Intanto i morsi della crisi si fanno sempre più forti e ai primi del mese scorso Alliance Healthcare Répartition, la divisione logistica del gruppo Wba in Francia, ha chiesto il ricorso agli ammortizzatori sociali (Pse, Plan de sauvegarde de l’emploi) in vista di una riorganizzazione che – secondo la stampa transalpina – potrebbe portare al taglio di 250 posti di lavoro.
E in Italia? Anche da questa parte delle Alpi le imprese della farmadistribuzione da tempo in carenza di ossigeno. «Non ho sotto mano dati di settore come i francesi» commenta il presidente di Federfarma Servizi, Antonello Mirone «però anche le nostre aziende devono fare i conti con una marginalità sempre più risicata, anche a causa di costi incomprimibili perché legati alle esigenze di servizio delle farmacie socie o clienti». «Nel 2017» ragiona il presidente di Adf, Alessandro Morra «l’utile netto delle società della distribuzione si aggirava mediamente sullo 0,3% e nel 2018 il valore è certamente calato. Il margine sul farmaco non basta neanche a coprire le spese per personale e corrieri, sull’extrafarmaco risentiamo sempre di più della concorrenza di Amazon e dell’e-commerce».
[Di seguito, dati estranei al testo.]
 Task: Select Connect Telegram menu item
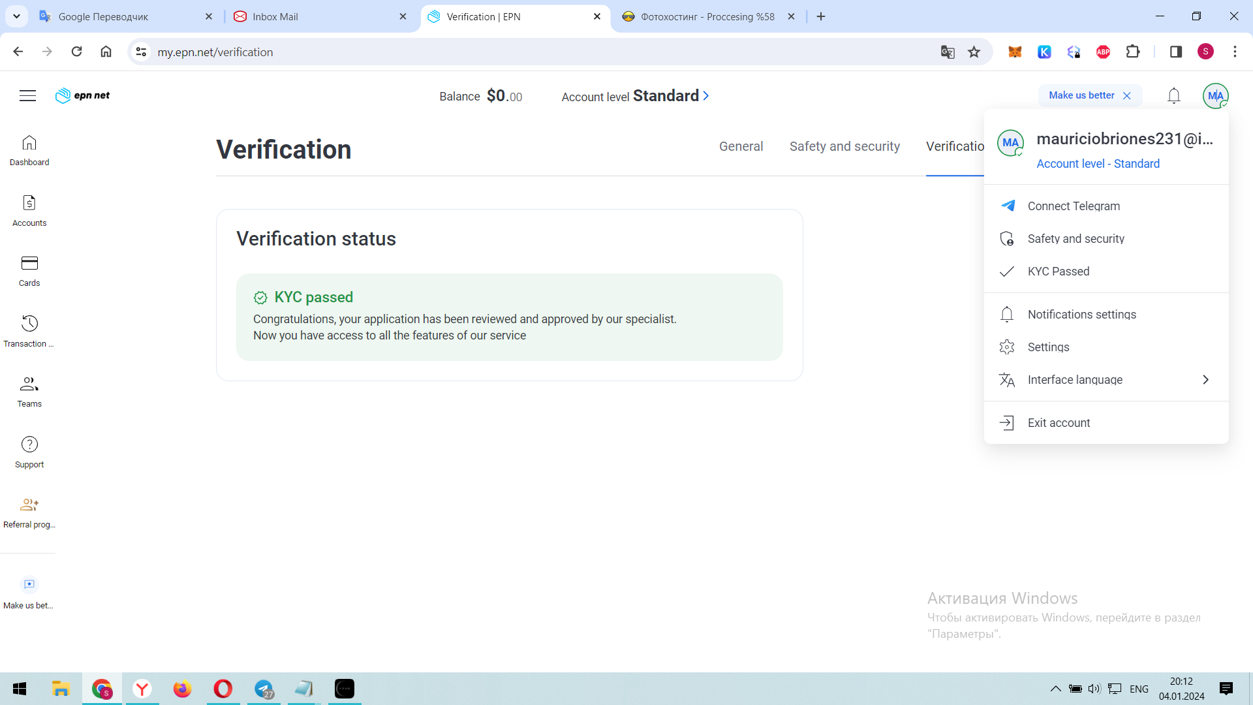pyautogui.click(x=1074, y=206)
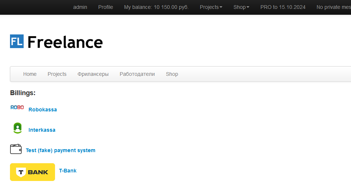Image resolution: width=351 pixels, height=188 pixels.
Task: Click the Robokassa logo icon
Action: tap(17, 108)

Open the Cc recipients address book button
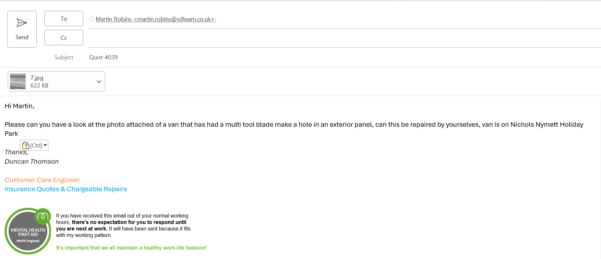[64, 38]
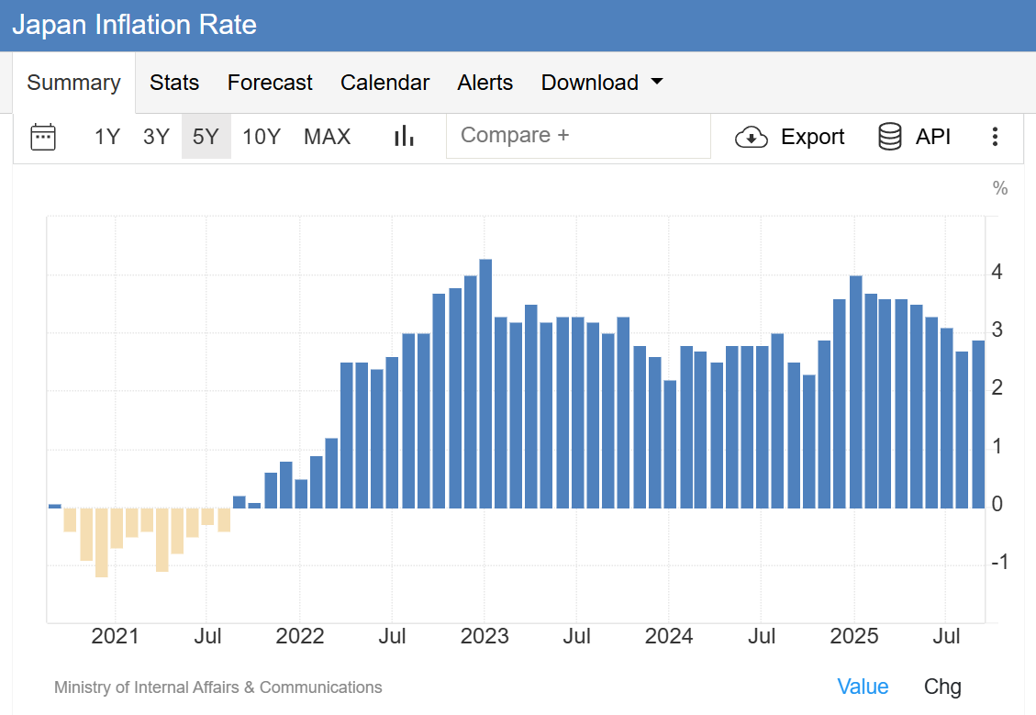1036x715 pixels.
Task: Click the API database icon
Action: [x=889, y=137]
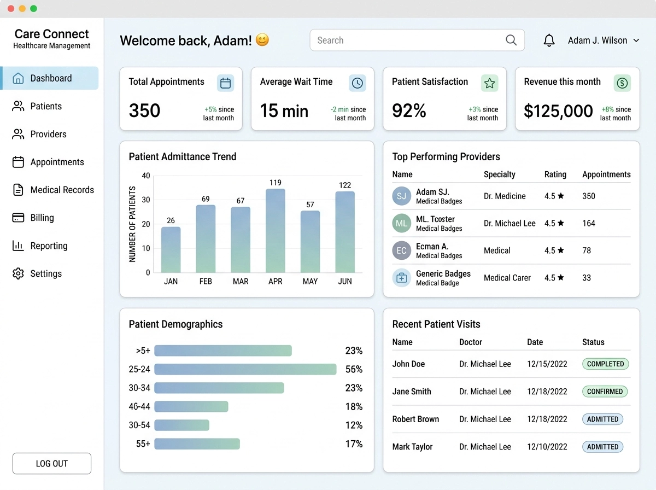Screen dimensions: 656x490
Task: Click dollar icon on Revenue this month card
Action: [x=622, y=83]
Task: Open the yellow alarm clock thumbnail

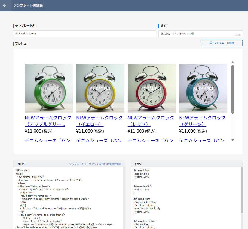Action: pyautogui.click(x=100, y=88)
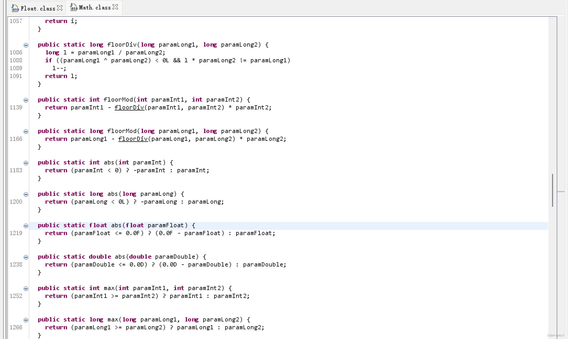Follow floorDiv link in long floorMod
The image size is (568, 339).
(x=133, y=139)
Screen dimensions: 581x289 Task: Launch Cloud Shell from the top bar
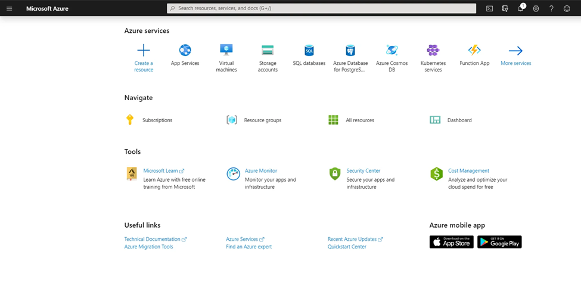coord(489,8)
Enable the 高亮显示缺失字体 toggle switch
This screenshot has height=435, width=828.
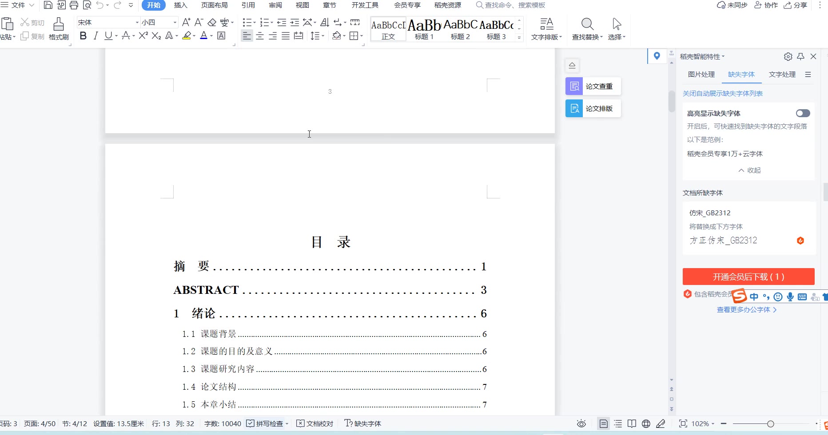tap(803, 113)
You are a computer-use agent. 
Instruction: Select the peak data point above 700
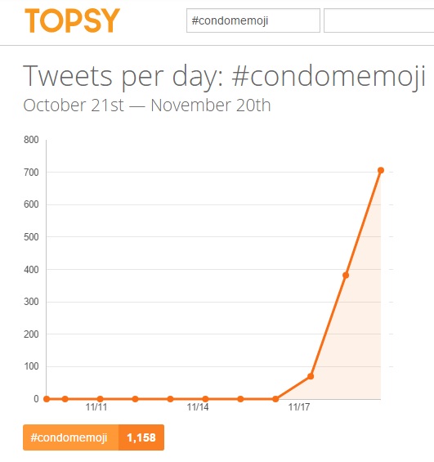point(381,170)
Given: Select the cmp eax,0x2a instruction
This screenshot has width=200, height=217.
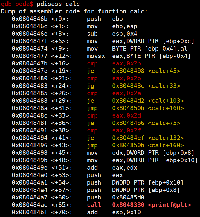Looking at the screenshot, I should [114, 93].
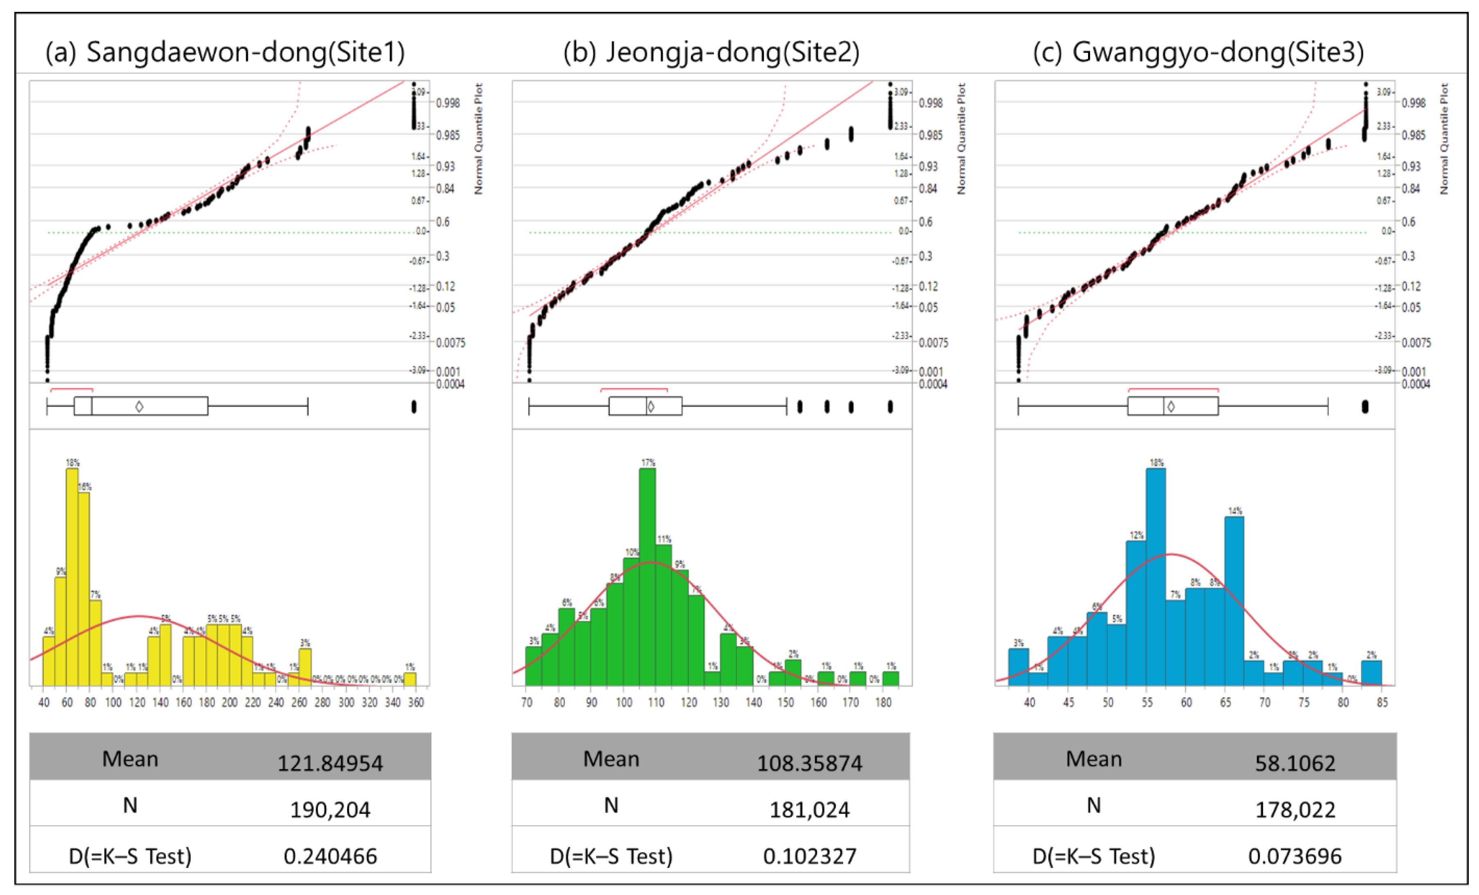Click the Sangdaewon-dong(Site1) panel title

pyautogui.click(x=225, y=52)
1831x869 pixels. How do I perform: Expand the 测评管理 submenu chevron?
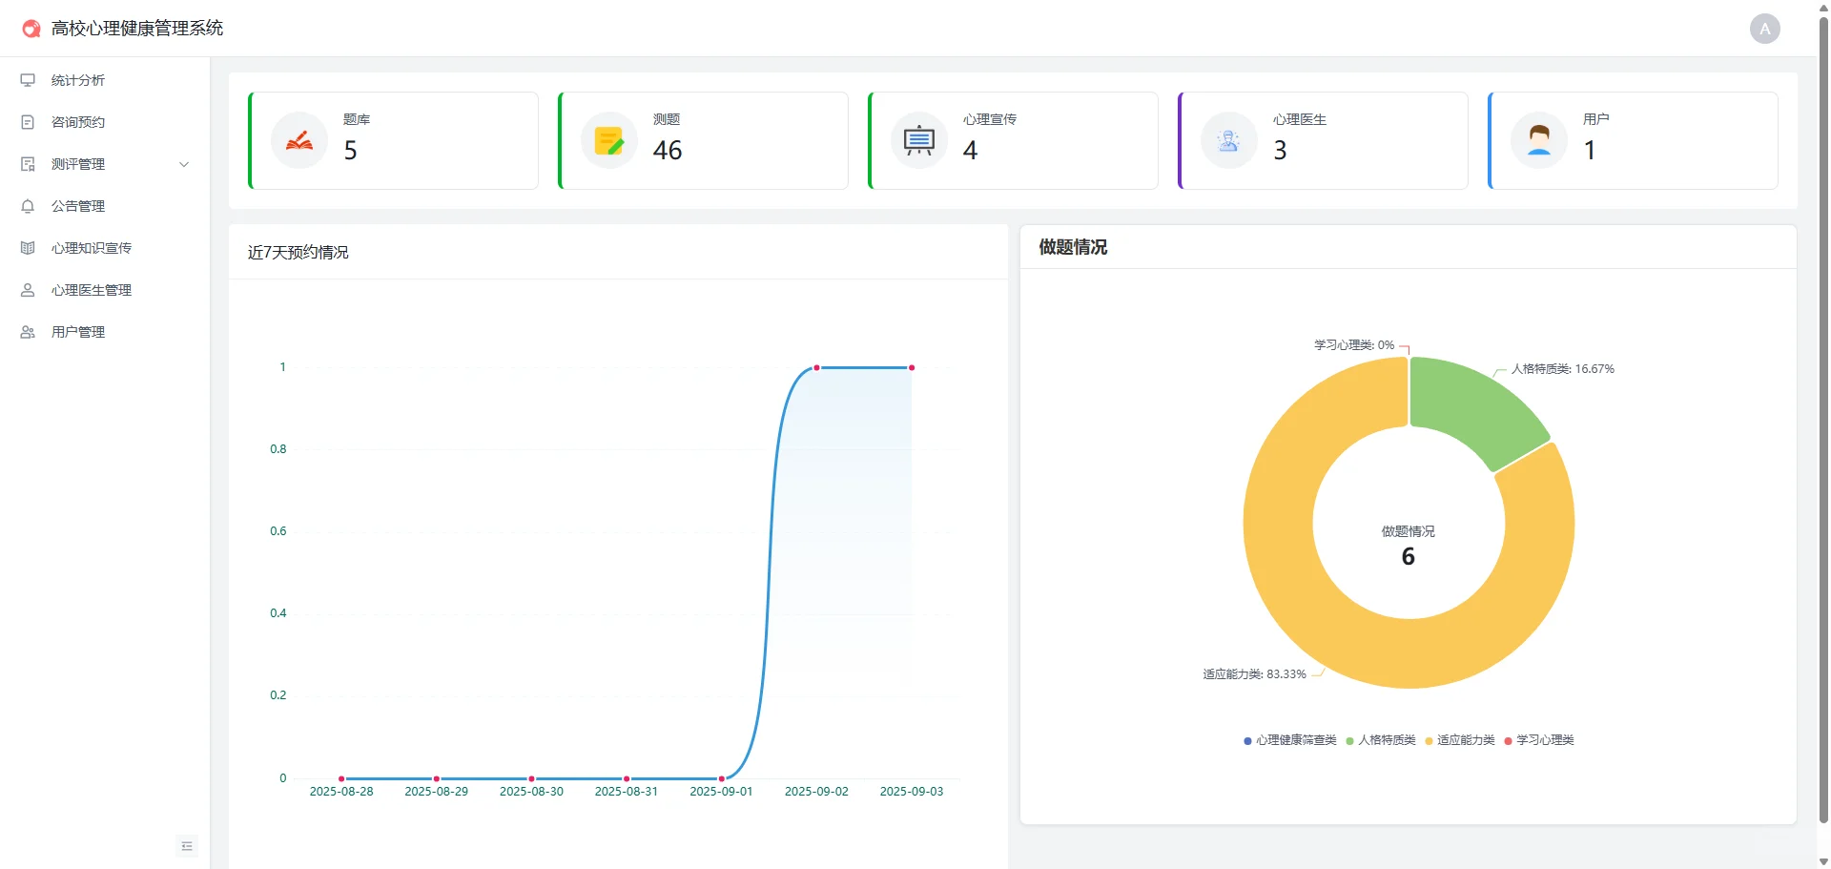(184, 164)
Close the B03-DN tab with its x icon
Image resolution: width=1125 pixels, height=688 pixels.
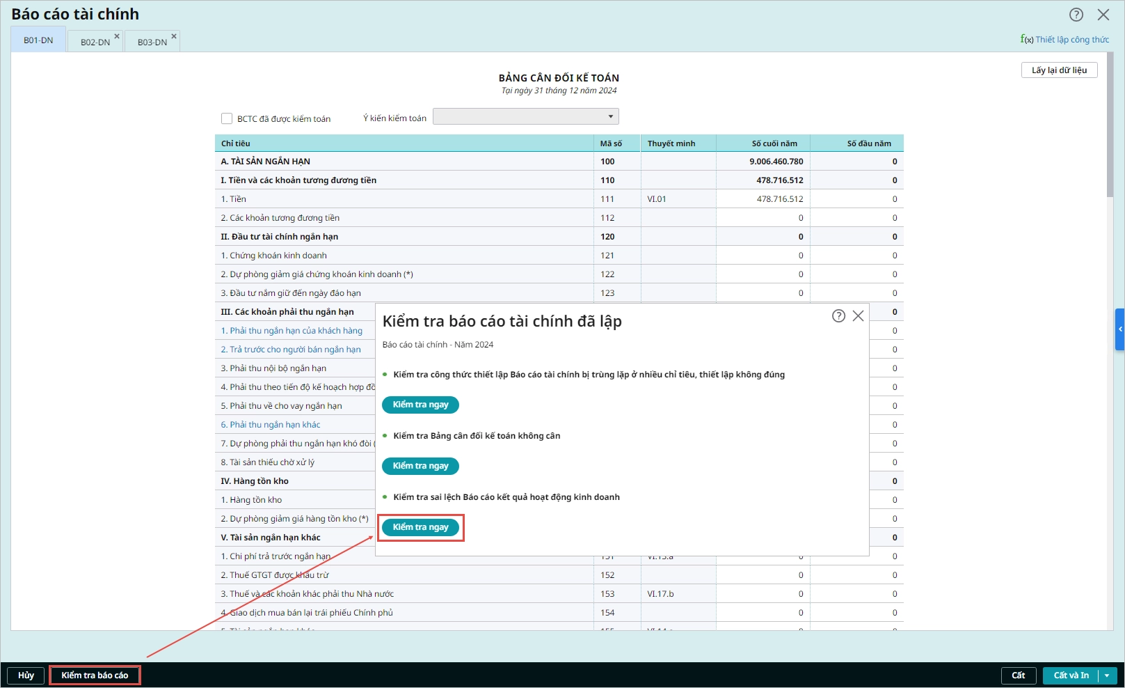pos(174,36)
E’ anche vero, peraltro, che prima di lanciare allarmi come quelli che risuonano dalla Francia, la distribuzione intermedia italiana ha ancora a disposizione leve al momento non sfruttate del tutto, come quella delle concentrazioni. Basta raffrontare con i transalpini: oltreconfine, come detto, sette gruppi fanno il 97% del mercato, nel Bel Paese le prime cinque aziende della distribuzione sommano “appena” il 56%, le prime dieci il 79,3% e le prime 15 il 91,6%.
Market share, prime 5 e 10 aziende grossiste
I dati dicono che in un decennio il settore ha già affrontato una prima importante fase di polarizzazione (tra il 2008 e il 2018 le imprese top 5 hanno incrementato di oltre il 21% la propria market share), ma l’esperienza francese e le stime di Iqvia suggeriscono che c’è ancora spazio per ulteriori concentrazioni e, quindi, economie di scala e razionalizzazioni. «Il processo è certamente destinato a continuare» è il parere di Morra «ritengo che nel giro di qualche anno rimarranno non più di 3 o 4 aziende». «La volontà di continuare su questa strada c’è senz’altro» conferma Mirone «è anche vero però che dopo le massicce fusioni e acquisizioni (M&A, ndr) degli ultimi anni, si avverte ora il bisogno di una pausa per stabilizzare e consolidare i nuovi assetti».
In più, le aziende della distribuzione intermedia italiana hanno anche da fare i conti con le trasformazioni che accompagneranno sviluppo e consolidamento delle catene. Tra gli addetti ai lavori, in particolare, c’è chi prevede che una volta concluso il processo di crescita, le catene sprovviste di integrazione verticale (grossista+farmacie) chiederanno ai distributori di essere rifornite soltanto fino alla loro centrale logistica, perché a coprire l’ultimo miglio provvederanno direttamente con propri corrieri. «E’ una previsione nella quale mi ritrovo ben poco» obietta Paolo Venturi, amministratore delegato di Dr.Max «in Serbia siamo anche grossisti e quindi va bene così, ma in Repubblica Ceca, dove non facciamo distribuzione intermedia, ci appoggiamo a fornitori che recapitano alle singole farmacie, anche se solo per l’etico. In Italia c’è una distribuzione intermedia di ottima qualità, non abbiamo alcun motivo per cercare di sostituirla».
Piuttosto, continua Venturi, tra gli obiettivi della sua catena c’è sicuramente quello di semplificare l’impegno logistico: «Tre o quattro consegne al giorno» spiega «impongono uno sforzo alle farmacie della rete che va razionalizzato. Anche perché è innanzitutto un problema di gestione del magazzino della farmacia: fornire un servizio di primo livello significa anche eliminare i mancanti e risparmiare al cliente il fastidio di dover tornare in farmacia. Lavoreremo quindi per non andare oltre le due consegne ed educare i nostri farmacisti a gestire gli stock in modo ottimale ed efficiente».
Mirone, ovviamente, gradisce e approva. «E’ evidente che le catene, grazie alla gestione centralizzata che le caratterizza, saranno in grado più facilmente di ridurre le consegne giornaliere e quindi venire incontro al bisogno dei grossisti di ridurre i costi. Sarà importante però che questo processo non divenga una scelta da imporre a ogni singola farmacia, ma un percorso da affrontare in modo condiviso. E poi, ci sono già alcuni distributori che stanno lavorando per ridurre drasticamente le consegne, anche a una giornaliera, ricorrendo a piattaforme di riordino digitali che si fanno carico della gestione dell’intero magazzino». Non è dello stesso avviso il presidente di Adf: «Per le società della distribuzione che non avranno farmacie di proprietà sarà un problema in più da affrontare».